La science sévère est moins que vous craintive ;
Des astres dont son œil vient d’enrichir nos cieux
Elle aime à contempler la famille des dieux.
L’aimable botanique, en courant vers l’aurore,
Fait de notre heureux globe un théâtre de Flore,
Et vous la bannissez même de vos chansons.
Tous les arts ont frémi de vos dures leçons.

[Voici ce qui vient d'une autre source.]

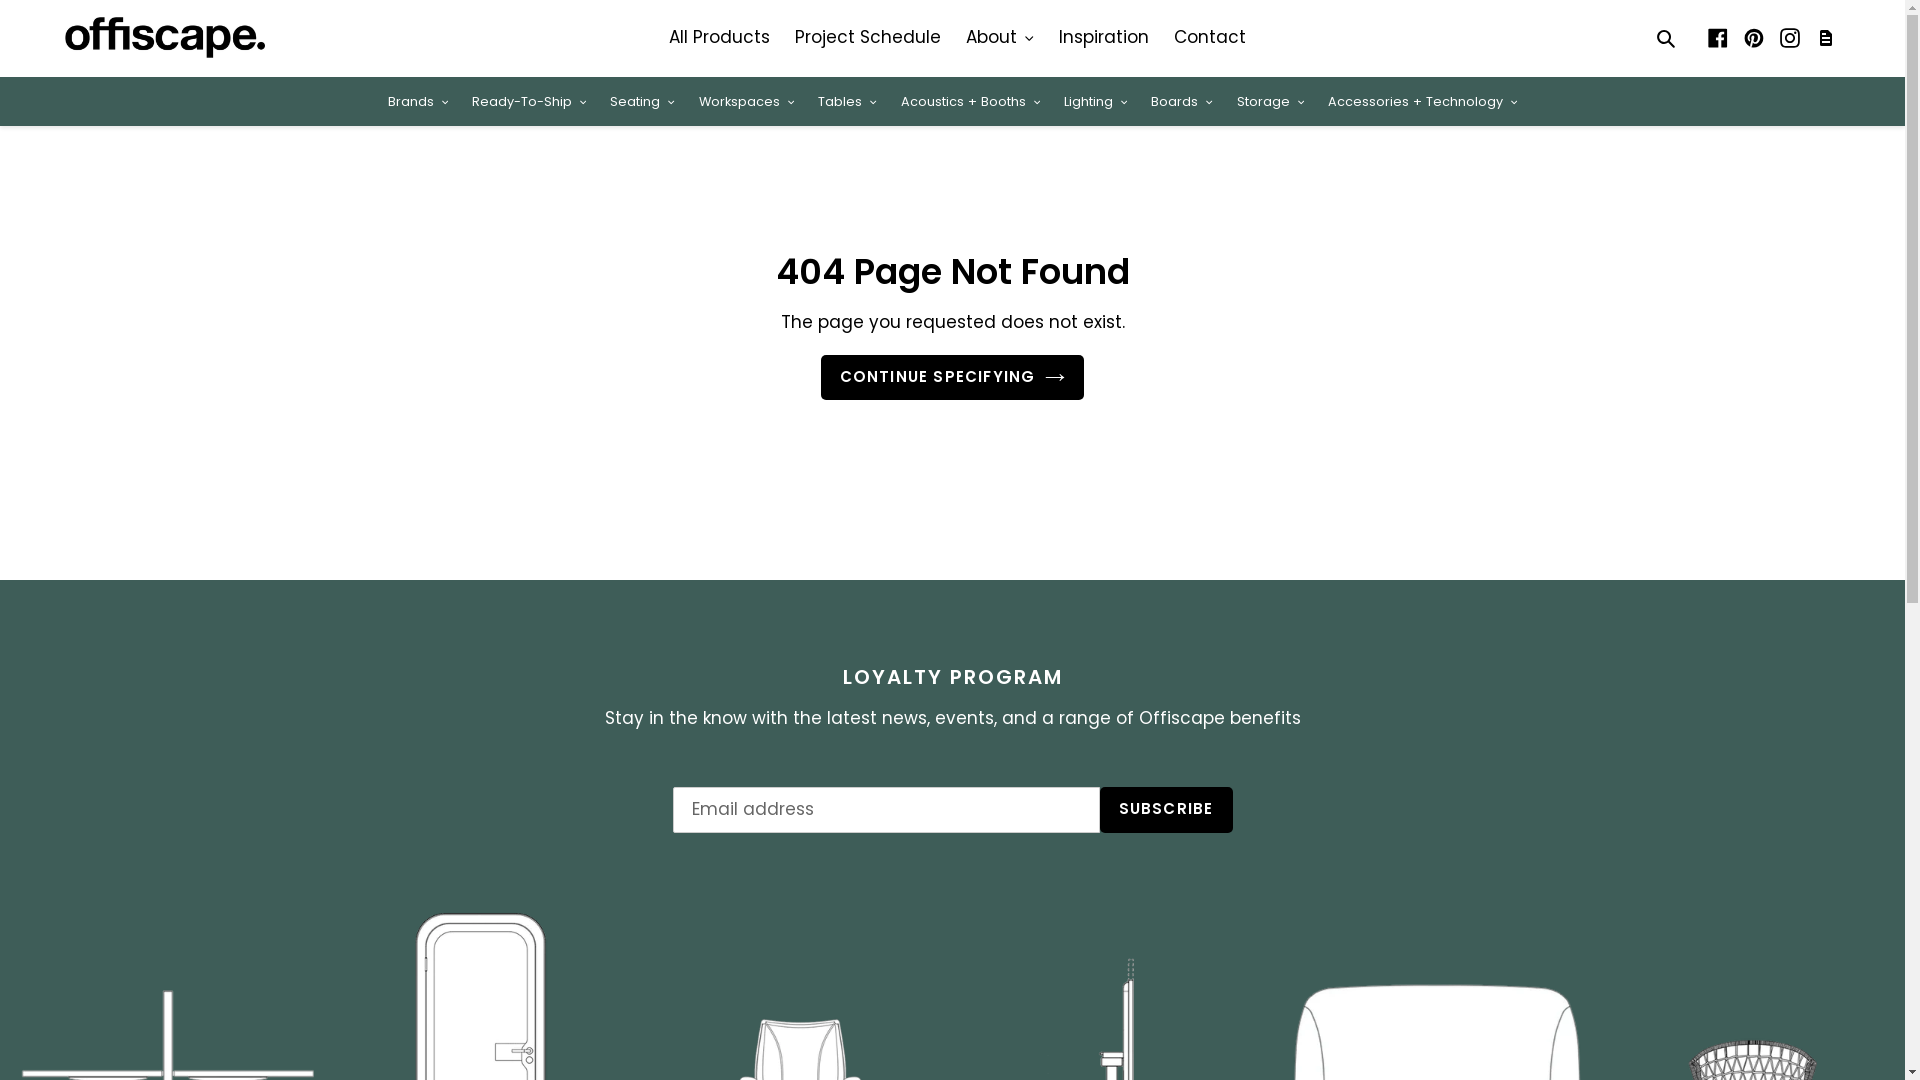  I want to click on Acoustics + Booths, so click(970, 100).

Contemplez d’Apollon le divin simulacre ;
Il a pu triompher du marteau d’Odoacre.
Quand Rome et l’univers rentraient dans le chaos,
Le Tibre l’a mille ans protégé sous ses flots ;
Il rayonne toujours de sa splendeur première ;
De l’empire du beau c’est toujours la lumière ;
Son regard, enflammé d’un sublime courroux,
Semble nous dire encor :Profanes, à genoux !

 

O vous, dont l’amitié me verse l’ambroisie,
Qui rendez mon vieil âge ivre de poésie,
Vous l’avez arrachée à de molles langueurs ;
Mais vous n’approuvez point ces fantasques rigueurs.
Avides conquérants, il faut à votre audace
Des champs où vous marquez une première trace
A travers des écueils qu’on frémit d’aborder ;
La lueur des éclairs suffit pour vous guider ;
Votre génie altier ne veut point de barrière ;
Mais laissez suivre au goût sa modeste carrière ;
Le vrai, le merveilleux, il peut tout réunir ;
S’il ne sait point créer, il sait tout rajeunir.
Sans plier les épis, il court à leur surface,
Et glisse sur les mers sans en porter la trace.
S’il rencontre la grâce en son mol abandon,
Laissez sur lui tomber un auguste pardon.
Du bon sens, que jamais son art ne violente,
II sait marquer l’empreinte en sa rime opulente,
Ou, sans chercher l’éclat du style brillante,
Se jouer sans effort sur un fleuve argenté ;
Et si le souffle manque à son roseau fragile,
S’enrichir d’un beau trait d’Horace ou de Virgile,
Contre de tels larcins pourquoi vous mutiner ?
Laissez sur toute fleur l’abeille butiner.